• [Exercise brief]: All that is required is the number of lines in this listing that hold "thumbnail".

• [Given data]:
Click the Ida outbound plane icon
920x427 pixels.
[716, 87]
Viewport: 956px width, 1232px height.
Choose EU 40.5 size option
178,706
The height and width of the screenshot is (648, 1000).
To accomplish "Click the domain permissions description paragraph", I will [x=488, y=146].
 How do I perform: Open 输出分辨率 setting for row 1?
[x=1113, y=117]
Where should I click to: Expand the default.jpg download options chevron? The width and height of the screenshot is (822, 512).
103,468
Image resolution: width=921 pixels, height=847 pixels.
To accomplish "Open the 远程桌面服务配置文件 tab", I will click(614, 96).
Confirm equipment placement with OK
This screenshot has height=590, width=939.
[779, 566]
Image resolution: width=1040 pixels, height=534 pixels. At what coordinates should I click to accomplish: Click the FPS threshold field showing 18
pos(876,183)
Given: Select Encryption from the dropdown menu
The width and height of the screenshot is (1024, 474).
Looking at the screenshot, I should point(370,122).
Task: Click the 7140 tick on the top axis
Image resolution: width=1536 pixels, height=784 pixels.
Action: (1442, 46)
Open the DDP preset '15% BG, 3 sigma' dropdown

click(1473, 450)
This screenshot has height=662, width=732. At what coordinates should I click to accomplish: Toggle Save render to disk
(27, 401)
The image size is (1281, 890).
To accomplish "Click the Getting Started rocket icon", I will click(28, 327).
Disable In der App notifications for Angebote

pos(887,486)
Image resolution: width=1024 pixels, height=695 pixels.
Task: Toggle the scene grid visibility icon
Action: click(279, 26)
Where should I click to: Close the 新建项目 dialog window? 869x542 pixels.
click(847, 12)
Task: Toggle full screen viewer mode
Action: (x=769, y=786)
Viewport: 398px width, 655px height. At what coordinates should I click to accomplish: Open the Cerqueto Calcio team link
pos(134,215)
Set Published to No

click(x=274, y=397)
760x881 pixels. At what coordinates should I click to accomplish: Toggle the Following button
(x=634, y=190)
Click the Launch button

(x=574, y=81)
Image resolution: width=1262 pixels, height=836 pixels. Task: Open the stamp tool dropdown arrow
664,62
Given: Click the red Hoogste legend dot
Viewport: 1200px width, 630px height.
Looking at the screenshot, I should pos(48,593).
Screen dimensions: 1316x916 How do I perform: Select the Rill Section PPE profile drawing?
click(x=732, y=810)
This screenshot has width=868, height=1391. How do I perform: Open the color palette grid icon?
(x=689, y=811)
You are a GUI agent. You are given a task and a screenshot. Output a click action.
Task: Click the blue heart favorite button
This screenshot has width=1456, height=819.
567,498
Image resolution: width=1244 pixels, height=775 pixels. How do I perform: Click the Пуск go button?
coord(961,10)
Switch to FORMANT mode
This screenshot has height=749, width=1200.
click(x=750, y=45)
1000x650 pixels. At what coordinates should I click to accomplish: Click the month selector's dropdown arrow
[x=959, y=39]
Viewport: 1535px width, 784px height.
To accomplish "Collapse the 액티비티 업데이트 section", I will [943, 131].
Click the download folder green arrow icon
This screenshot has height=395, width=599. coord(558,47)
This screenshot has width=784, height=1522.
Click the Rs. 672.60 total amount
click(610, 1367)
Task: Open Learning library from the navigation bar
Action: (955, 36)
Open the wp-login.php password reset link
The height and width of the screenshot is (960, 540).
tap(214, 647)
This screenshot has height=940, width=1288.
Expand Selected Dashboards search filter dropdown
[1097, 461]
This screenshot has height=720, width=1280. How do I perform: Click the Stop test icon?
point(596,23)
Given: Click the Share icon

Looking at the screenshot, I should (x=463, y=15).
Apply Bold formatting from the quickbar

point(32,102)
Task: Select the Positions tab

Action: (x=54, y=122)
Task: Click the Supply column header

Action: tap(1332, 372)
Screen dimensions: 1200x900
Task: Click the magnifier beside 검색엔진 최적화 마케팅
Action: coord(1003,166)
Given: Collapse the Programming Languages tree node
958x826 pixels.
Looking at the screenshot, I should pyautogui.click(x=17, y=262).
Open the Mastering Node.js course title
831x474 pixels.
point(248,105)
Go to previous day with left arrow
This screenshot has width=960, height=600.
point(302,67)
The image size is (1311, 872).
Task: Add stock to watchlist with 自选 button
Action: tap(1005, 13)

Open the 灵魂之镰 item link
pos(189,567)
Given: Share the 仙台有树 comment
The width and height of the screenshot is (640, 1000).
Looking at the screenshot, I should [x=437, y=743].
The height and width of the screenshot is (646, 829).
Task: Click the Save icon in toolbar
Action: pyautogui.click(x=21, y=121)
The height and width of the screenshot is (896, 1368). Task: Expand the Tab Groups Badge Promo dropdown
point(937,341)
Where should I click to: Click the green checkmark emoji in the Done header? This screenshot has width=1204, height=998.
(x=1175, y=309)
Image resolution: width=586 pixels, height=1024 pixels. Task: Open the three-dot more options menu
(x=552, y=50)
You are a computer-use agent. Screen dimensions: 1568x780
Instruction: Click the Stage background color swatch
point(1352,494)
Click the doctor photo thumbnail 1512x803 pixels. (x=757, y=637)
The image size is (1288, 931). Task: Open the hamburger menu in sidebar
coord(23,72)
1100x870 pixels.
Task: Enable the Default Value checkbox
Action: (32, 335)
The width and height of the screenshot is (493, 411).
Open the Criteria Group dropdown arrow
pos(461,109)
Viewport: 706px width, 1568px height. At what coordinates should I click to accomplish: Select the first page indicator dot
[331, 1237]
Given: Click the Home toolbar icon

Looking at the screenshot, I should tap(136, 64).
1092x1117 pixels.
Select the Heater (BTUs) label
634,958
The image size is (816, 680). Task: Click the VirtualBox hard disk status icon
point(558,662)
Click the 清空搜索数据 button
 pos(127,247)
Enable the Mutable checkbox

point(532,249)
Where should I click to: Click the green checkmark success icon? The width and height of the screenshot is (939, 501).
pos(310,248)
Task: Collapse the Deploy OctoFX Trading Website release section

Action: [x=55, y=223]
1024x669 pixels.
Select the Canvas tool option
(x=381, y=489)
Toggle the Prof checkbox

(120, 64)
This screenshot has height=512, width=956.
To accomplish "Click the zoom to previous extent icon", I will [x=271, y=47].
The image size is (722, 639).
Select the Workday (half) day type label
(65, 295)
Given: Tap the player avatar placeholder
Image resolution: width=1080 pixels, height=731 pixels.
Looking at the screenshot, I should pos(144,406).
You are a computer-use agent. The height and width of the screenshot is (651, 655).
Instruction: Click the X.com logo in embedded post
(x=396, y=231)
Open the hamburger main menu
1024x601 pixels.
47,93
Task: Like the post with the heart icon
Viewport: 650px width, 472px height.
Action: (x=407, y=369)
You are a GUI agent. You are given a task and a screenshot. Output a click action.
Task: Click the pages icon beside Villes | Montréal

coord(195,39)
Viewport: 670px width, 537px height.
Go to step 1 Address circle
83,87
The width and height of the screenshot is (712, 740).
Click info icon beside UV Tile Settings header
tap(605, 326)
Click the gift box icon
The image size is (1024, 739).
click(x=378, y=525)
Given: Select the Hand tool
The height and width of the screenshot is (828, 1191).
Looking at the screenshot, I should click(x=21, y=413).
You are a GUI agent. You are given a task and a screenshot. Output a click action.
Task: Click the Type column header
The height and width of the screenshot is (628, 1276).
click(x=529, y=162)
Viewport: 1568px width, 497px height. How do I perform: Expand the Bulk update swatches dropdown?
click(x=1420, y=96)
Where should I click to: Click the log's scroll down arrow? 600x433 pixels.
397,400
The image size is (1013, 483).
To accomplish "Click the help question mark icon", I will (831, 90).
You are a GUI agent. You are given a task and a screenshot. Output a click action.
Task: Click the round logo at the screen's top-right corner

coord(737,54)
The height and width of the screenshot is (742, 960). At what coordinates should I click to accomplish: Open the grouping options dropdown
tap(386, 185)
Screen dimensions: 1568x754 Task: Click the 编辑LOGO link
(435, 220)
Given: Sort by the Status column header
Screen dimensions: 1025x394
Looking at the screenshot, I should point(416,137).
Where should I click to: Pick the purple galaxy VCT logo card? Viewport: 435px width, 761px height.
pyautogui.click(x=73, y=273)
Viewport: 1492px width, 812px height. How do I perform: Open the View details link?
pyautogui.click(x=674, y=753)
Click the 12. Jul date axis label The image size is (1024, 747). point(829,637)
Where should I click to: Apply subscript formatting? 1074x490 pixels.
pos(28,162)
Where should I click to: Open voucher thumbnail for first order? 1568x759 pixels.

• [Response]: 2